The Key to the Semantic Web


By Johan Bostrom, IDG News Service

June 10, 2005 | The Semantic Web could be the key to unlocking scientific data that is sequestered by disparate applications and organizational limitations, and it could allow scientists to harness computation’s full power. That was the view of World Wide Web inventor Sir Tim Berners-Lee, in a spirited opening keynote address.

The Semantic Web “will give scientists and other users unexpected help and serendipitous added value from others’ data,” said Berners-Lee, who is director of the World Wide Web Consortium (W3C)
at MIT.

Sir Tim Berners-Lee

RALLY CRY: Berners-Lee
encouraged the life sciences to
pioneer the Semantic Web.
Photo by Fayfoto 

The Semantic Web seeks to make it easier for data on the Web to be shared and reused by people and applications.

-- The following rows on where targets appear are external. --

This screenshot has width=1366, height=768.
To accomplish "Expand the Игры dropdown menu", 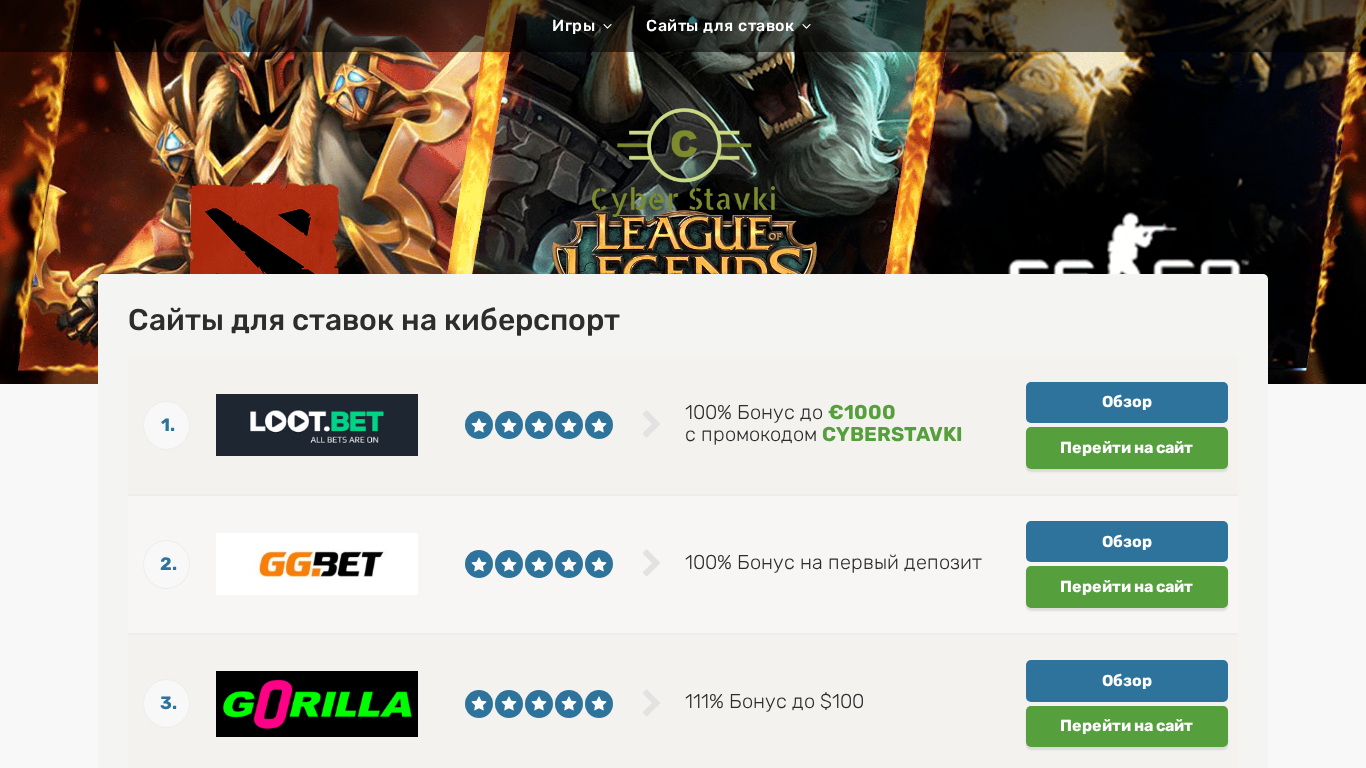I will click(x=582, y=26).
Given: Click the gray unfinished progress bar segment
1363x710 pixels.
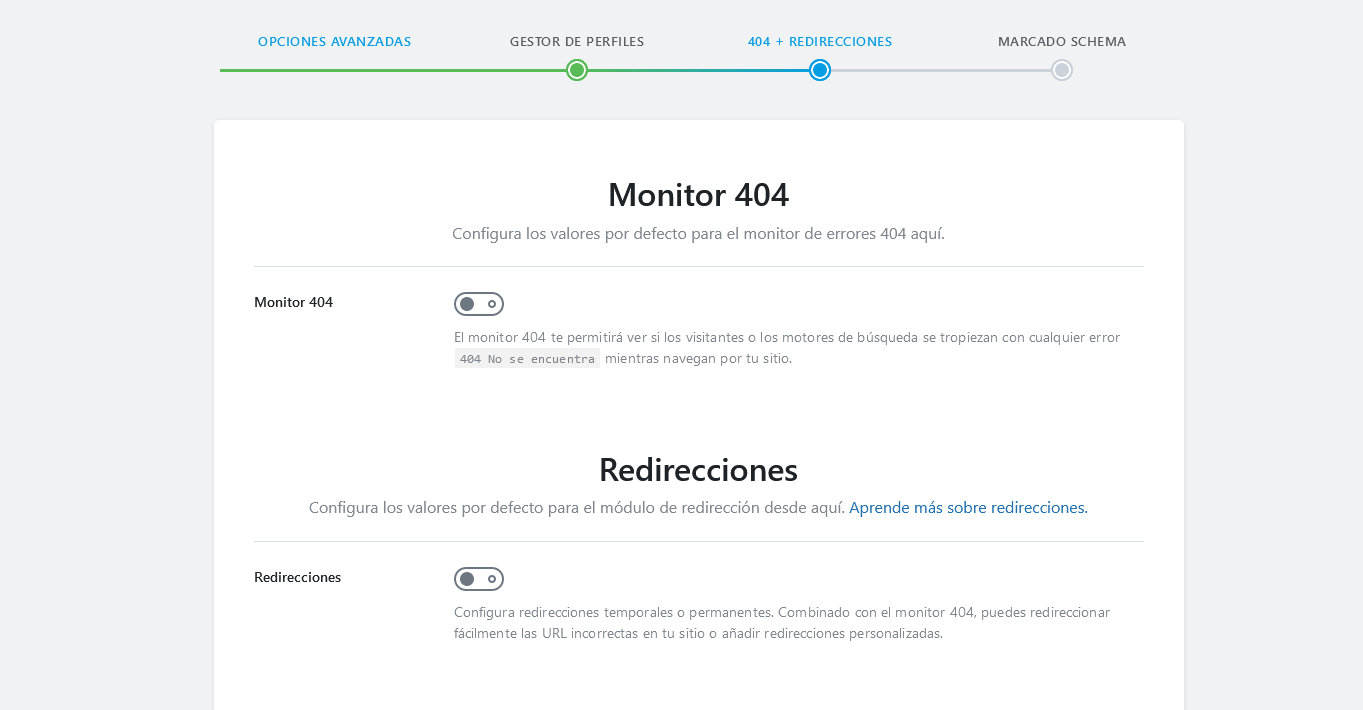Looking at the screenshot, I should [940, 70].
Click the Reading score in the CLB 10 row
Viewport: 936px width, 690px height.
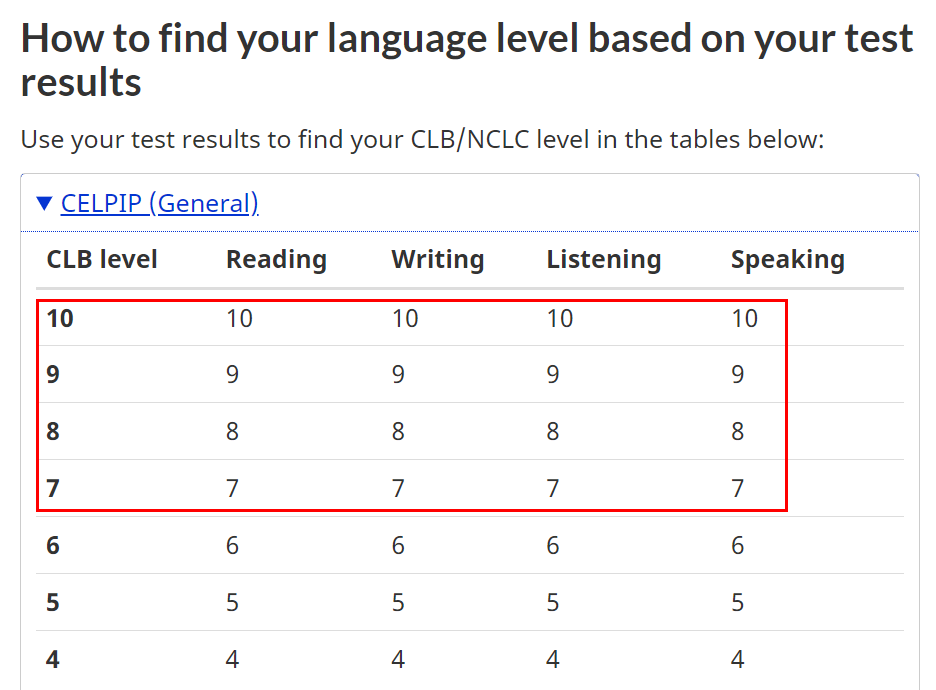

It is based on the W3C’s Resource Description Framework (RDF), which uses XML to integrate applications. Documents and information in databases on the Semantic Web have to be published in a machine-processable form, creating a kind of global database.

Life scientists in particular, Berners-Lee insisted, could find the Semantic Web a valuable tool, and in so doing, “provide leadership to lots of other fields” in implementing this next-generation Web technology. “I see a huge amount of energy from people in life sciences, getting excited by the Semantic Web and what it can do to solve the big-idea problems,” he said.

Berners-Lee has long envisioned an extension of the organic, unstructured Web. The W3C launched the first projects in the late 1990s, adding metadata to Web pages. Now, Berners-Lee hopes that life sciences will drive adoption of the Semantic Web, just as high-energy physics drove the early Web.

“Maybe we will meet a critical mass in a certain area,” he said. “The Web, for example, took off in high-energy physics. When we got six high-energy physics Web sites, then it got interesting for physicists to be onboard. Similarly, if we could get critical mass in life sciences, if we get a half-a-dozen or a dozen sets of ontologies [controlled vocabularies and hierarchical data structures], the core ones for drug discovery out there, then suddenly the Semantic Web within life sciences would have a critical mass. It’ll snowball much more rapidly, and it will be copied. Other areas will realize: Oh, it’s worth investing in this.”

Life sciences are particularly suitable for pioneering the Semantic Web, Berners-Lee said. For example, within drug discovery, many databases and information systems used by drug researchers are already in, or are ready to be transformed to, machine-readable formats.

Two such examples are the Biological Pathways Exchange, which is developing a standard data format for metabolic, signaling, and genetic pathway information, and the Universal Protein Resource (UniProt), joining information contained in catalogs of information on proteins.

“In many cases, like UniProt, the ontology exists, the modeling has already been done,” Berners-Lee said.

Advanced Web

BioDASH, a Semantic Web prototype of a drug development dashboard, associates diseases, drug progression stages, molecular biology, and pathway knowledge for users. The prototype was developed by representatives from the W3C, IBM, Oracle, the University of Colorado, and others. It includes a Semantic Web browser connecting information from public sources and chemical libraries with genes, proteins, and pathways.

Berners-Lee does not promise a quick return on investment for those formatting their data to suit the Semantic Web, and he admits that the concept is “quite difficult to explain.” However, he experienced the same problem trying to explain the World Wide Web 15 years ago: “‘Hypertext pages; big deal!’ people said. They couldn’t realize how they would be able to link to potentially anything and what that would mean.” He told the packed audience that if only 20 people “get it” and help promote the Semantic Web in their organizations, that would be a major advance.

When asked what he considered his most gratifying application of the Web over the past 15 years, Berners-Lee pointed to the amazing diversity of uses that people have found for the Web. He hoped the same could be said of the Semantic Web.

Asked when the Semantic Web will take off, Berners-Lee said: “You tell me. I spend all my energy just telling people what I would like to see happen. What I think will happen is much more dangerous.”